SNOW-2314365: Added support for conditional expression functions (#3767)

sfc-gh-aherreraaguilar · graphite-app[bot] · web-flow · commit 361811866796 · 2025-09-19T07:03:21.000-06:00
Co-authored-by: graphite-app[bot] &lt;96075541+graphite-app[bot]@users.noreply.github.com&gt;
diff --git a/CHANGELOG.md b/CHANGELOG.md
@@ -20,11 +20,17 @@
 - Added support for the following scalar functions in `functions.py`:
   - `array_remove_at`
   - `as_boolean`
+  - `booland`
+  - `boolnot`
+  - `boolor`
   - `boolor_agg`
+  - `boolxor`
   - `chr`
+  - `decode`
   - `div0null`
   - `dp_interval_high`
   - `dp_interval_low`
+  - `greatest_ignore_nulls`
   - `h3_cell_to_boundary`
   - `h3_cell_to_parent`
   - `h3_cell_to_point`
@@ -38,6 +44,11 @@
   - `hex_decode_binary`
   - `last_query_id`
   - `last_transaction`
+  - `least_ignore_nulls`
+  - `nullif`
+  - `nvl2`
+  - `regr_valx`
+
 
 ### Snowpark pandas API Updates
 
diff --git a/docs/source/snowpark/functions.rst b/docs/source/snowpark/functions.rst
@@ -112,6 +112,10 @@ Functions
     bitxor
     bitxor_agg
     boolor_agg
+    booland
+    boolnot
+    boolor
+    boolxor
     build_stage_file_url
     builtin
     bround
@@ -184,6 +188,7 @@ Functions
     dayofmonth
     dayofweek
     dayofyear
+    decode
     degrees
     dense_rank
     desc
@@ -229,6 +234,7 @@ Functions
     getdate
     getvariable
     greatest
+    greatest_ignore_nulls
     grouping
     grouping_id
     hash
@@ -287,6 +293,7 @@ Functions
     last_value
     lead
     least
+    least_ignore_nulls
     left
     length
     listagg
@@ -327,8 +334,10 @@ Functions
     not_
     nth_value
     ntile
+    nullif
     nullifzero
     nvl
+    nvl2
     object_agg
     object_construct
     object_construct_keep_null
@@ -365,6 +374,7 @@ Functions
     regr_sxx
     regr_sxy
     regr_syy
+    regr_valx
     repeat
     replace
     right
diff --git a/src/snowflake/snowpark/_functions/scalar_functions.py b/src/snowflake/snowpark/_functions/scalar_functions.py
@@ -1024,3 +1024,276 @@ def last_transaction(_emit_ast: bool = True) -> Column:
         >>> assert result[0]['LAST_TRANSACTION()'] is None or isinstance(result[0]['LAST_TRANSACTION()'], str)
     """
     return builtin("last_transaction", _emit_ast=_emit_ast)()
+
+
+@publicapi
+def booland(expr1: ColumnOrName, expr2: ColumnOrName, _emit_ast: bool = True) -> Column:
+    """
+    Computes the Boolean AND of two numeric expressions. In accordance with Boolean semantics:
+        - Non-zero values (including negative numbers) are regarded as True.

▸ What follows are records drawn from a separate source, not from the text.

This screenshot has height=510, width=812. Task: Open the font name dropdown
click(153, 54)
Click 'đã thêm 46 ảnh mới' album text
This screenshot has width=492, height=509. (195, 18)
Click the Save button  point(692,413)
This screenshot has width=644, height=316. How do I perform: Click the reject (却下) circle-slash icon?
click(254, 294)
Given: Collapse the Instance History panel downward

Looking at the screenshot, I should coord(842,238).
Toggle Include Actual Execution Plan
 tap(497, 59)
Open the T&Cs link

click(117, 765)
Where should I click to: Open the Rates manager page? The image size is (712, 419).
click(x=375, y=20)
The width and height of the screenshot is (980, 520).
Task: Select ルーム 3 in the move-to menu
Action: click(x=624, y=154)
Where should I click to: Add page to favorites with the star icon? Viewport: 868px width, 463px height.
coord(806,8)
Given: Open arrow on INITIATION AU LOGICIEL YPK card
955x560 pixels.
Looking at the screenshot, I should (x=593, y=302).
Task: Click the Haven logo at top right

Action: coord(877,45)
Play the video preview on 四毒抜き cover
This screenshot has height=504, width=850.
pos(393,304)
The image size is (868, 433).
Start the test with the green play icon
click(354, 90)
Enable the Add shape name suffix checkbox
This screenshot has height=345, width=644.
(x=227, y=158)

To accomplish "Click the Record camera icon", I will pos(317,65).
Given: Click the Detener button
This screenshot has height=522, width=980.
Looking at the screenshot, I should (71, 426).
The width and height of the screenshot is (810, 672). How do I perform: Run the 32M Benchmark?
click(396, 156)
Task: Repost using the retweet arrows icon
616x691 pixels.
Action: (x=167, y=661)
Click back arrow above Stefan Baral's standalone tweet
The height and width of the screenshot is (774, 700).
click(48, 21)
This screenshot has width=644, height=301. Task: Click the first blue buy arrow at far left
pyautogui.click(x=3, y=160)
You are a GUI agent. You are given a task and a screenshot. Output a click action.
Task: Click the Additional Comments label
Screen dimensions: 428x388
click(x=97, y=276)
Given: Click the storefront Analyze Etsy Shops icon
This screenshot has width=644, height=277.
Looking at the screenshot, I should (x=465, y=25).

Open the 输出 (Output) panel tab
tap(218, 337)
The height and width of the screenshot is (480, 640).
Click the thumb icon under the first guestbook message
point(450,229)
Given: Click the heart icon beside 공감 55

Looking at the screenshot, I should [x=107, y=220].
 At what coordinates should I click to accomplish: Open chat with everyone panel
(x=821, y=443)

+        - Zero values are regarded as False.
+
+    Args:
+        expr1 (ColumnOrName): The first boolean expression.
+        expr2 (ColumnOrName): The second boolean expression.
+
+    Returns:
+        - True if both expressions are non-zero.
+        - False if both expressions are zero or one expression is zero and the other expression is non-zero or NULL.
+        - NULL if both expressions are NULL or one expression is NULL and the other expression is non-zero.
+
+    Example::
+        >>> from snowflake.snowpark.functions import col
+        >>> df = session.create_dataframe([[1, -2], [0, 2], [0, 0], [5, 3]], schema=["a", "b"])
+        >>> df.select(booland(col("a"), col("b")).alias("result")).collect()
+        [Row(RESULT=True), Row(RESULT=False), Row(RESULT=False), Row(RESULT=True)]
+    """
+    c1 = _to_col_if_str(expr1, "booland")
+    c2 = _to_col_if_str(expr2, "booland")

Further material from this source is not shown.